Retype the rows word for word, beginning with the line that contains "Task: Click the SpainSport Basket logo" and continuing through the line that contains "Open the Structure".

─── RECORDS FOR THE TASK ───

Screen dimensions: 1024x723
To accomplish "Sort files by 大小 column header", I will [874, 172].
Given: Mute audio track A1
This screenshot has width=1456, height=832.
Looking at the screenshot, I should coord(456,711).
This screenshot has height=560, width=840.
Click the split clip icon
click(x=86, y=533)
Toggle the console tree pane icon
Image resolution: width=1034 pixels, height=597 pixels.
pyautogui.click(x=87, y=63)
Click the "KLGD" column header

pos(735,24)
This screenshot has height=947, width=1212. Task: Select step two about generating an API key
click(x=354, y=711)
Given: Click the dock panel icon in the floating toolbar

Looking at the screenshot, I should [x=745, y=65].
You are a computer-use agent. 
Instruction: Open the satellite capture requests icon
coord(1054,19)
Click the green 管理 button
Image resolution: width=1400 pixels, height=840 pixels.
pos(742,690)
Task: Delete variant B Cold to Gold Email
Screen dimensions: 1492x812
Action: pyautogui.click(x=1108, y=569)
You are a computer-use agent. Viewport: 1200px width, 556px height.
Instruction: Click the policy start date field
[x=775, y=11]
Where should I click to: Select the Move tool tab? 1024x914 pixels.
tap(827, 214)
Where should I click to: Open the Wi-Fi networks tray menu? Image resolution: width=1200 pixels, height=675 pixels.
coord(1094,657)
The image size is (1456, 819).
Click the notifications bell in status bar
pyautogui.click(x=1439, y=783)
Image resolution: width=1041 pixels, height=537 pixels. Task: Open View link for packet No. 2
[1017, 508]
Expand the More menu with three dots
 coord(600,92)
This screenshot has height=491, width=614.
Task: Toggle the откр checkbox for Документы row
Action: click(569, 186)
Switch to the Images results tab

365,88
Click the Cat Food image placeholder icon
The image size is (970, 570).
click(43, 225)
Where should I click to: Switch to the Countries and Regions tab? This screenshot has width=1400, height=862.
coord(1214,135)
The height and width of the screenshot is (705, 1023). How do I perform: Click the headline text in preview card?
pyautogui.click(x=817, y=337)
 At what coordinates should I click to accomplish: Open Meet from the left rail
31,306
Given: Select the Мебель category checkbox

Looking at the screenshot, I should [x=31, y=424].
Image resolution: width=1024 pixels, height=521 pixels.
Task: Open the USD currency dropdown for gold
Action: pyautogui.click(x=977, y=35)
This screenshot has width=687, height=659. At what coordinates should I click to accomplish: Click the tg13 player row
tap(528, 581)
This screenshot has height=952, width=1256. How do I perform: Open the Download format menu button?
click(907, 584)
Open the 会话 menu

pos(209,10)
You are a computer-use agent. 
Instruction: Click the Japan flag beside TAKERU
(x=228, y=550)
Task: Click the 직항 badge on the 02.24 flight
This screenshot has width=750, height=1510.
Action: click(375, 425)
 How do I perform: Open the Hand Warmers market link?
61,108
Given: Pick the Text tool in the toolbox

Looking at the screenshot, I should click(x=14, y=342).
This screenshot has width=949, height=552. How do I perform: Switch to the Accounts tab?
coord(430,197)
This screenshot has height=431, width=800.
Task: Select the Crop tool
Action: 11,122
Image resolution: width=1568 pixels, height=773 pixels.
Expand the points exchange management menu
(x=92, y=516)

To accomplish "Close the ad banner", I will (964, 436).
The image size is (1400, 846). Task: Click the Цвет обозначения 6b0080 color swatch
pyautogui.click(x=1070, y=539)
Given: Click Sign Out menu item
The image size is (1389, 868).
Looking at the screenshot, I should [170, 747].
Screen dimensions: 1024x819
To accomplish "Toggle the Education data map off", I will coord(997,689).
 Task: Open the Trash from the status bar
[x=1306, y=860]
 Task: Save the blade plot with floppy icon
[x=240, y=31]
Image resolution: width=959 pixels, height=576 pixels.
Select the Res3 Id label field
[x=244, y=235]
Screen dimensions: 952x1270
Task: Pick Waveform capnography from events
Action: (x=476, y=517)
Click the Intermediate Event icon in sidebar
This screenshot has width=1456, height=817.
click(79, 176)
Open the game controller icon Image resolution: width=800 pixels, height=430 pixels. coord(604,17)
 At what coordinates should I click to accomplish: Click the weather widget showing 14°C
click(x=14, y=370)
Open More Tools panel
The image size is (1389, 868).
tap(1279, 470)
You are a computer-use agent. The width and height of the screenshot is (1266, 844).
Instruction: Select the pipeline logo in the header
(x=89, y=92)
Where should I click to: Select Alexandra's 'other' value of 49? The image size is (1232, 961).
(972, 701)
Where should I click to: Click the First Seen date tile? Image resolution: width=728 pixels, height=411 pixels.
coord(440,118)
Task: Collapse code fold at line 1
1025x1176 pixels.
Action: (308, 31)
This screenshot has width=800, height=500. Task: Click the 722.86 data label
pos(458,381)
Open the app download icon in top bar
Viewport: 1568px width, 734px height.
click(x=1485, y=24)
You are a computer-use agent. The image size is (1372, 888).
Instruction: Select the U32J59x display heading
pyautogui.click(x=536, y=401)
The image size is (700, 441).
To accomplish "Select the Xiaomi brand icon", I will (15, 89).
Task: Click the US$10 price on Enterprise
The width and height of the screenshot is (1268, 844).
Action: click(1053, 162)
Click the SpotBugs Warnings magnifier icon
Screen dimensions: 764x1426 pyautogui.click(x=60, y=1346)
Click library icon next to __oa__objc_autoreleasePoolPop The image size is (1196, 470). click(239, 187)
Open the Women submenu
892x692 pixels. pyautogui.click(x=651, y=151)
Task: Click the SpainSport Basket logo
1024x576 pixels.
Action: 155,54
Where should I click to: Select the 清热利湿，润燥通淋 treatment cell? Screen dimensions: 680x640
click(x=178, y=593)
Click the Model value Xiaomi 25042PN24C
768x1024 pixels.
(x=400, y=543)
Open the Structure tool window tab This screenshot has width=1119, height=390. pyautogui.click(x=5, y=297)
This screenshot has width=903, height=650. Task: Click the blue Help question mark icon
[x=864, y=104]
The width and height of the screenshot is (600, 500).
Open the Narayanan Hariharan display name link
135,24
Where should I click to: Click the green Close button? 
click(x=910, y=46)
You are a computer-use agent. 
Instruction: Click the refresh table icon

───

### COMPLETED EXERCISE:
Task: Click the SpainSport Basket logo
1024x576 pixels.
Action: 155,54
Where should I click to: Select the 清热利湿，润燥通淋 treatment cell? Screen dimensions: 680x640
click(x=178, y=593)
Click the Model value Xiaomi 25042PN24C
768x1024 pixels.
(x=400, y=543)
Open the Structure tool window tab This screenshot has width=1119, height=390. pyautogui.click(x=5, y=297)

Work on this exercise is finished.